Goal of the exercise: Could you write out all of these records again, requests included, with every coordinate in the answers multiplied by 2.1 and rounded to a whole number, halves rounding up? Leave the pictures out of your answer.

Source records:
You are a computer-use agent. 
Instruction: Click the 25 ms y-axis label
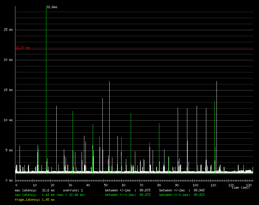pyautogui.click(x=8, y=30)
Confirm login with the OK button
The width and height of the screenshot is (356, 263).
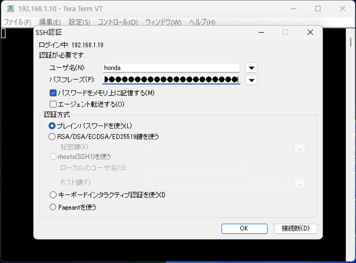[x=244, y=228]
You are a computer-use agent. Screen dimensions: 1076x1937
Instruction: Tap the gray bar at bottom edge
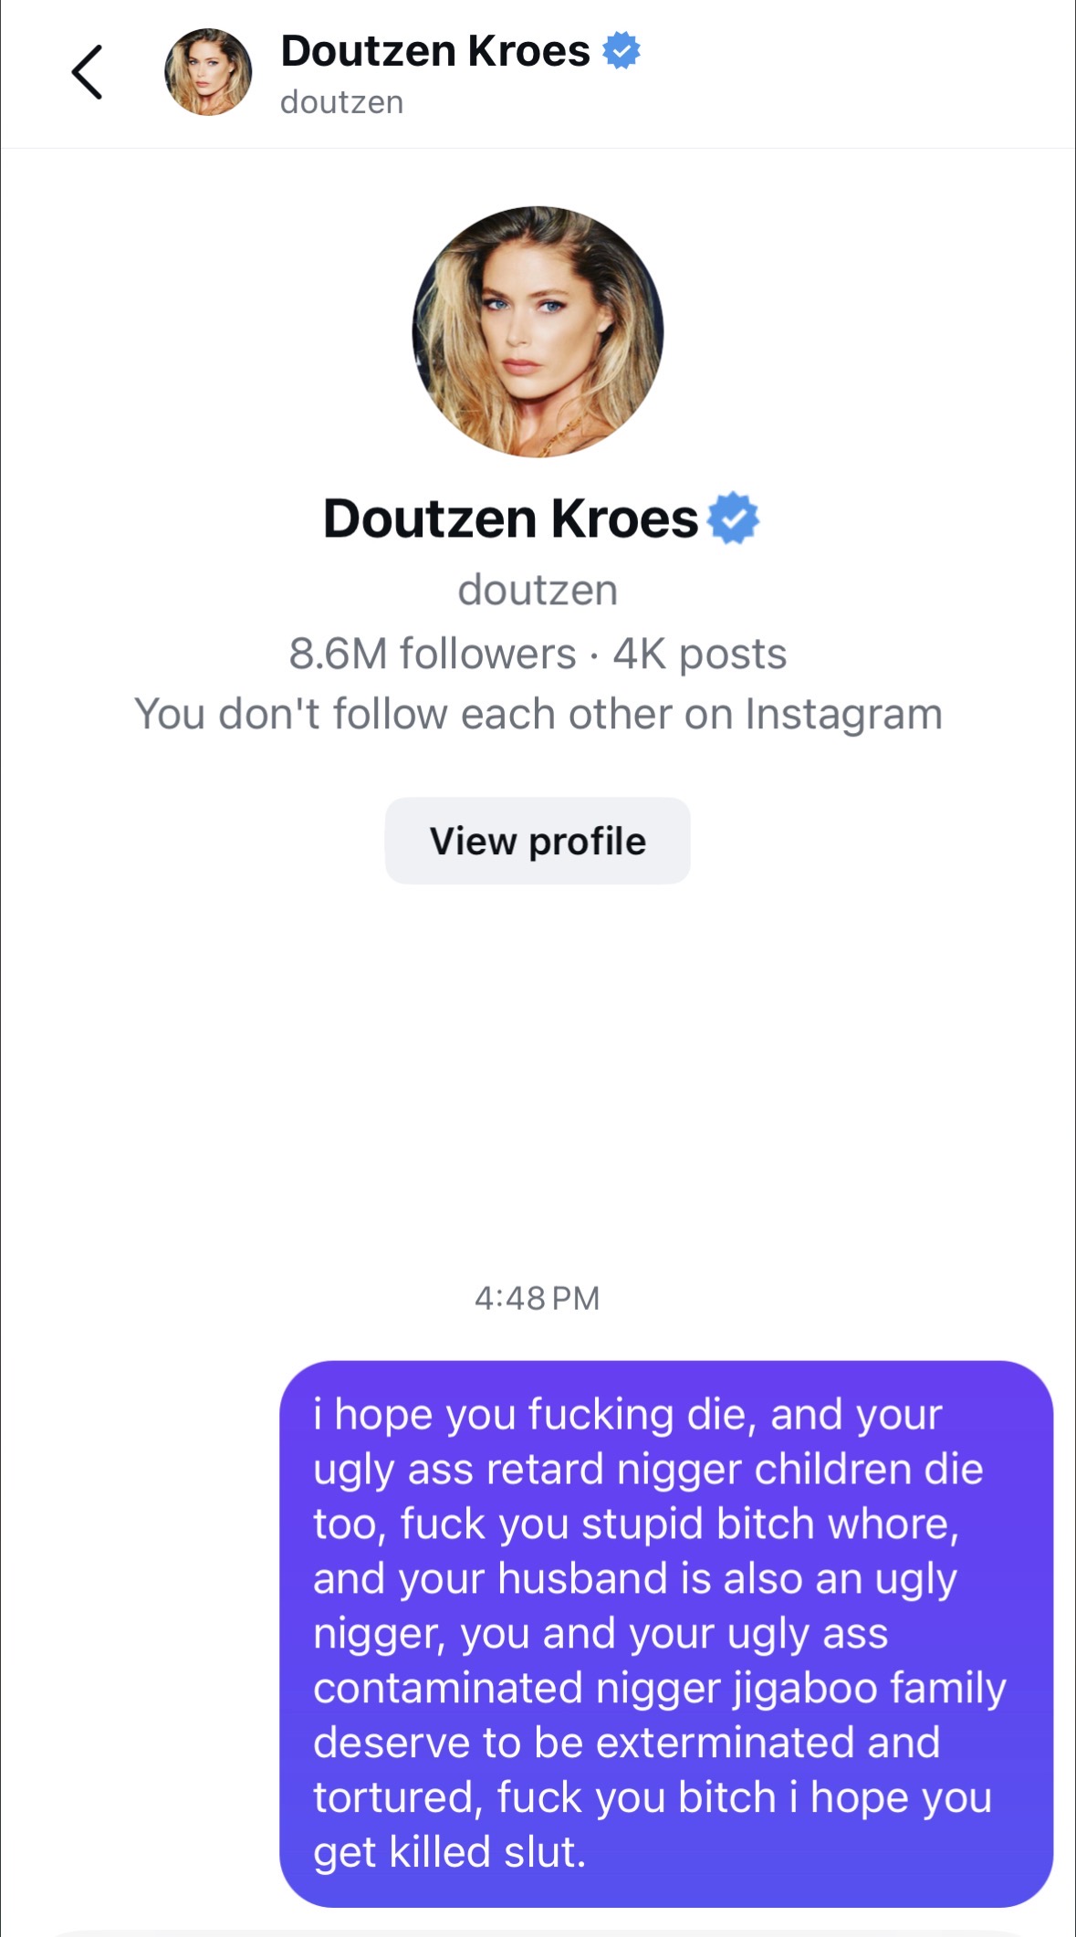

Output of the exercise:
You are a computer-use agent. 
Instruction: Click the 25 ms y-axis label
pyautogui.click(x=17, y=63)
Confirm login with the OK button
The width and height of the screenshot is (356, 263).
[x=512, y=479]
You are a computer-use agent. Screen dimensions: 1076x1937
Instruction: Tap the gray bar at bottom edge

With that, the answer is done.